So how do we change permissions? As I mentioned earlier, we need permission to execute our script. Changing permissions is done with chmod. To add executable permissions for all users we could use this:

$ chmod +x list.sh
$ ls -l list.sh
-rwxrwxr-x 1 jd jd 94 april 29 17:52 list.sh

Now that we have executable permissions for that file, we can run it.

$ ./list.sh
All the pdf files in the current folder
/home/jd/hpc/NRIS/training/2022-May-linux-intro/finding-things
ebruioly.pdf  xibajunm.pdf

Our script worked!

Note

Maybe you now also wonder: How does the computer know that this file was a shell?

The answer is it doesn’t really know and it’s not based on the file suffix (.sh in this case). Instead executing files with bash is the fallback behaviour in case the file is not a binary executable file. This means that your script will work as long as it is a bash script.

But we can also write scripts in other programming languages like for example perl or python. How do you tell the computer then, how it should execute the script?

This is were the #!INTERPRETER character sequence (called shebang) comes into place. If a text file starts with it this interpreter is used instead of the default one. In our exmple we used #!/bin/bash.

This makes it a lot more explicit what our script should be executed with. This reduces confusion, so it is common to add them to all scripts.

Exercise

Exercise (10 min): Create a new script and run it

Create a new script called current_folder.sh that prints a message with echo and then the current folder with pwd.

echo 'You are in folder:'
pwd

Make sure to make the file executable and also add the shebang (#!/bin/bash).

Keypoints

  • Scripts make computer work more automated and reproducible

  • Scripts can be used just as regular programs

**Information provided:**
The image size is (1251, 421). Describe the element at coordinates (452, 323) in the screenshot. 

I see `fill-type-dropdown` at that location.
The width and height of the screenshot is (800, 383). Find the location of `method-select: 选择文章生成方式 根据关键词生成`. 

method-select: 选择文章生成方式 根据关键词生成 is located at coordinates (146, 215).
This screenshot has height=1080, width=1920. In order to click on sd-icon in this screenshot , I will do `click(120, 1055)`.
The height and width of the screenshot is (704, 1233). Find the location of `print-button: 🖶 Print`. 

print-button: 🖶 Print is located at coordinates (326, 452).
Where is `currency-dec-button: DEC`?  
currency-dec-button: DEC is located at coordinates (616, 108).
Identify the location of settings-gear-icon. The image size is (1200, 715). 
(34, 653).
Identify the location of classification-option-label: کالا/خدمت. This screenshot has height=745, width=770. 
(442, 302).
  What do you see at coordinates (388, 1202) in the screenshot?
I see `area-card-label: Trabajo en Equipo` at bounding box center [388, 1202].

**Required tasks:**
**A)** In the text on running shell scripts, which command changes a file's permissions?
**B)** In the text on running shell scripts, rewrite the paragraph beginning "The answer is it doesn’t really know" in one shorter sentence that keeps its main facts.
**C)** Do these statements agree with the text on running shell scripts? Answer yes or no for each and quote the words of the text that decide it.
(i) The computer identifies a shell script by its .sh suffix.
(ii) The exercise asks for a script named current_folder.sh.
(iii) Adding a shebang to scripts is uncommon.
The items come from a separate source and are not related to the text on running shell scripts.

**Solutions below:**
**A)** chmod

**B)** The computer does not use the .sh suffix to recognize a shell script; it runs any file that is not a binary executable with bash, so a bash script will work.

**C)**
(i) No: "it’s not based on the file suffix (.sh in this case)"
(ii) Yes: "Create a new script called current_folder.sh"
(iii) No: "it is common to add them to all scripts"